I have been out of the biotech world for about a year.  I followed my heart to a sexy job that involved public policy and international employment law and a cause I believe in strongly.  I learned a very important lesson – the most important thing to me is the people I work with every day, not the sexy trips to Asia (that cease being sexy when you have to wash your shoes in the toilet after a day at the office).  It is the comfort of being able to face plant in front of the CEO and have him give you a high five for your efforts.  It is the very popular mid afternoon “does anyone need popsicles?” run.  It is the comfort of knowing you can make an inappropriate joke at a meeting where two members are Nobel Prize Laureates and they will follow on with an even more inappropriate response.

Still, I had to man up to relearn this ever changing field of biotech.  Biochemistry up rather, because I had forgotten how to explain things like biomarkers and how a mass spec works and microfluidics and what a peptide was.

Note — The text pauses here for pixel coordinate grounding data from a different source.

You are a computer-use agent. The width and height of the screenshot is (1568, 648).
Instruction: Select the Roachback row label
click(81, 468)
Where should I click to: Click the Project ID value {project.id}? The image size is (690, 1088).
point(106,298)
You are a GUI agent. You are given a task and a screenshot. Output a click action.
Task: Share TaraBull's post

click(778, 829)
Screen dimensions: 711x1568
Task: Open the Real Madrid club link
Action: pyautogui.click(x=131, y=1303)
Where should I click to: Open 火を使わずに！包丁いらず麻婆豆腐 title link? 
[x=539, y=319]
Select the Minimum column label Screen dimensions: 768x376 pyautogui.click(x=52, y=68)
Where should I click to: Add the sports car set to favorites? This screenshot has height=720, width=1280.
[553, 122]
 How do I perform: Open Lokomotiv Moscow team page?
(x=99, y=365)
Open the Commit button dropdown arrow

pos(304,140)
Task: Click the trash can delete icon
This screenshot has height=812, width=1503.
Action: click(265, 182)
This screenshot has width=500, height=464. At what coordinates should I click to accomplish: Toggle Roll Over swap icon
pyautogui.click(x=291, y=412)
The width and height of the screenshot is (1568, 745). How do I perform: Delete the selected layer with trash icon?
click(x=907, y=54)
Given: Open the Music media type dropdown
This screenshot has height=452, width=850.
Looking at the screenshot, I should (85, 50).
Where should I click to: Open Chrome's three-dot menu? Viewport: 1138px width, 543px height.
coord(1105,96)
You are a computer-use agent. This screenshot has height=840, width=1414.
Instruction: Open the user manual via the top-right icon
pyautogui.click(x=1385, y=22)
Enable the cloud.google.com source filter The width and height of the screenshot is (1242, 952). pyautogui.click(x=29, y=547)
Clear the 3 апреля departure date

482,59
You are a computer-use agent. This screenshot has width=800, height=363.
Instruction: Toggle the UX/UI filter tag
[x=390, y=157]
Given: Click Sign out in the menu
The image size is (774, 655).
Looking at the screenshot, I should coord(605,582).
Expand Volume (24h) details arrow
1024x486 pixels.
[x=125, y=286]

Is.  Peptides are. 

The people I work with everyday are willing to explain to me the meanings of the vocabulary words I wrote down during a scientific progress meeting and not think I am stupid.  Some will even draw a diagram on a whiteboard for me.  Or develop a software tool to analyze why I can’t accurately predict the presence of white bloodcells in a precancerous unicorn tumor.  I was so glad to be home.  With my nerds.  With my peeps.  (And, they don’t understand things like employment law and having really uncomfortable conversations with employees.  I get the HR stuff, they get physics, so everyone is a winner.  I am not judging – except for one employee that played cello as a child in a sailor suit.  Your parents kind of set you up, dude.) 

While we were in LA, I didn’t see any of the things you would expect (sun, small actresses with small dogs in small purses, pedicured nails or the outside of a cab and/or Hilton conference room).  I did see the most beautiful Maldi-Tof mass spec on the planet and a bunch of colleagues I consider among the best on the planet and the kindness of strangers in an airport bathroom. 

Flying home, jet lagged, sweaty in black clothes, faced with an eight a.m. meeting tomorrow about my future employment options, headed to house in need of a few loads of laundry, unread Facebook invites, an unplanned outfit to a costume party on Saturday, and all I can think of is how much I have to do at work.  And I can’t wait to get there tomorrow.  I love my nerds, I love my peeps and I love me some science.